[[ Supplied entries open ]]

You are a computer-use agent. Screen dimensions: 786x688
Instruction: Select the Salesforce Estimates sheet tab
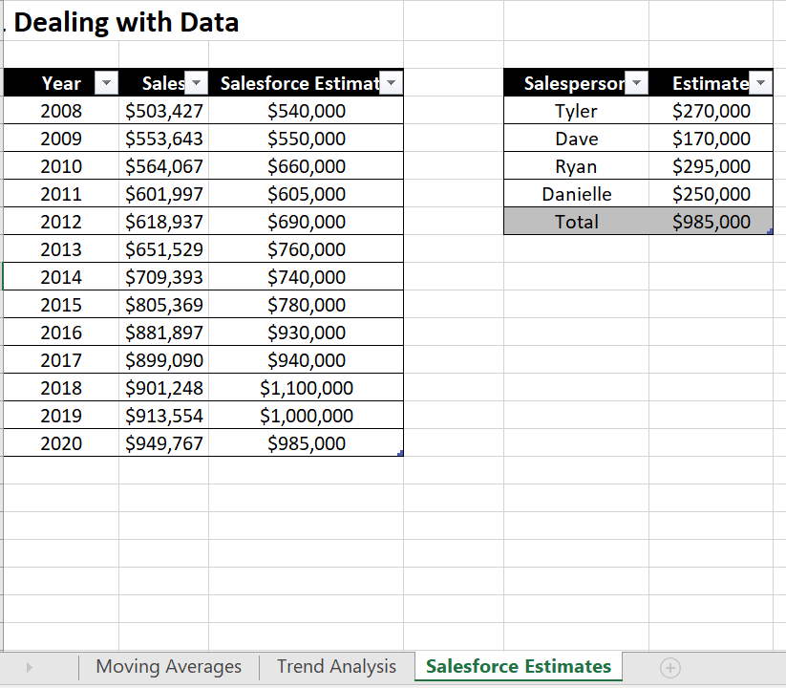coord(518,667)
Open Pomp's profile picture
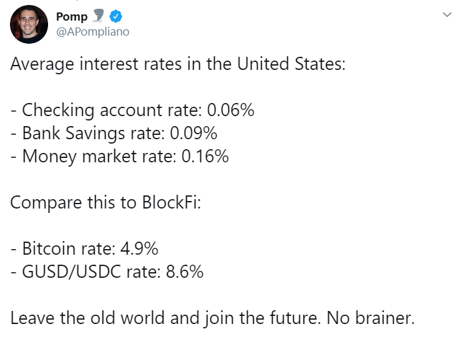Screen dimensions: 460x339 point(29,24)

[[ Supplied entries closed ]]

- _Your goal_: Output each line above exactly. Skip the images.

- _The answer_:
You are a computer-use agent. Screen dimensions: 786x688
Instruction: Select the Salesforce Estimates sheet tab
coord(518,667)
Open Pomp's profile picture
Screen dimensions: 460x339 point(29,24)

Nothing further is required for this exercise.